| Exercise requirements |
The entries that follow include a run beginning at the line with "Like Олександр Ткаченко's" and ending at the line with "This screenshot has width=517, height=388."; restate that run word for word and leave the rest out.

| Recorded data |
:::

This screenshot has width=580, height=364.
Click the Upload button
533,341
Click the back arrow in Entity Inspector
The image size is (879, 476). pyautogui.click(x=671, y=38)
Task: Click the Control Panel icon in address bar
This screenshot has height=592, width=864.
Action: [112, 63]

:::

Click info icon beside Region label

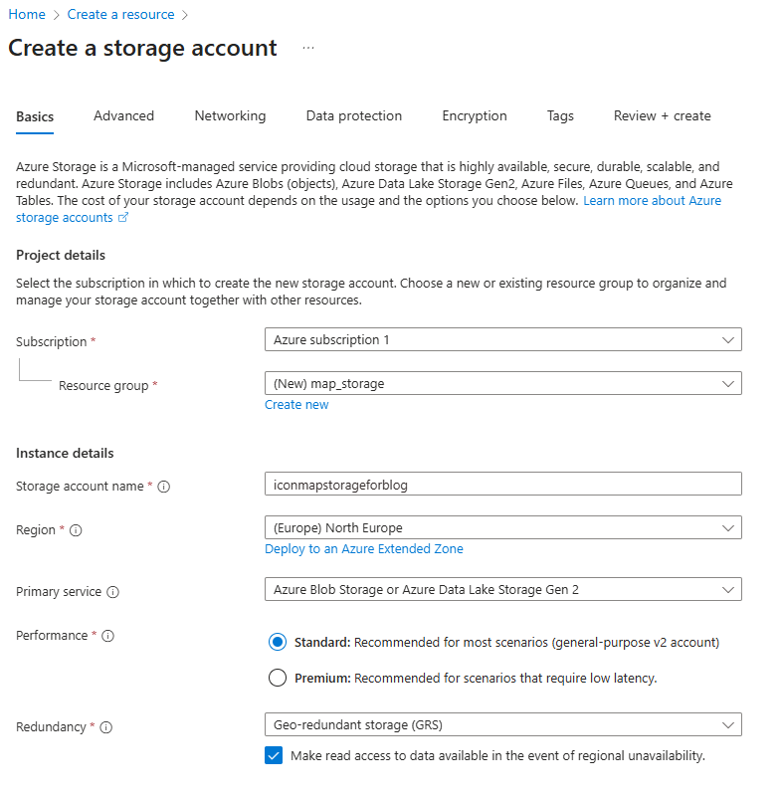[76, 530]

:::

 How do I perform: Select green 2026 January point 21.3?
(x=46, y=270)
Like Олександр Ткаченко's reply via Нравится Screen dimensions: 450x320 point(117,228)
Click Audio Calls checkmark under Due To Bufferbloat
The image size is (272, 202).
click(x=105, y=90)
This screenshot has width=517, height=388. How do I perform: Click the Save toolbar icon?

:::

| Response to this task |
Like Олександр Ткаченко's reply via Нравится Screen dimensions: 450x320 point(117,228)
Click Audio Calls checkmark under Due To Bufferbloat
The image size is (272, 202).
click(x=105, y=90)
This screenshot has width=517, height=388. How do I perform: Click the Save toolbar icon?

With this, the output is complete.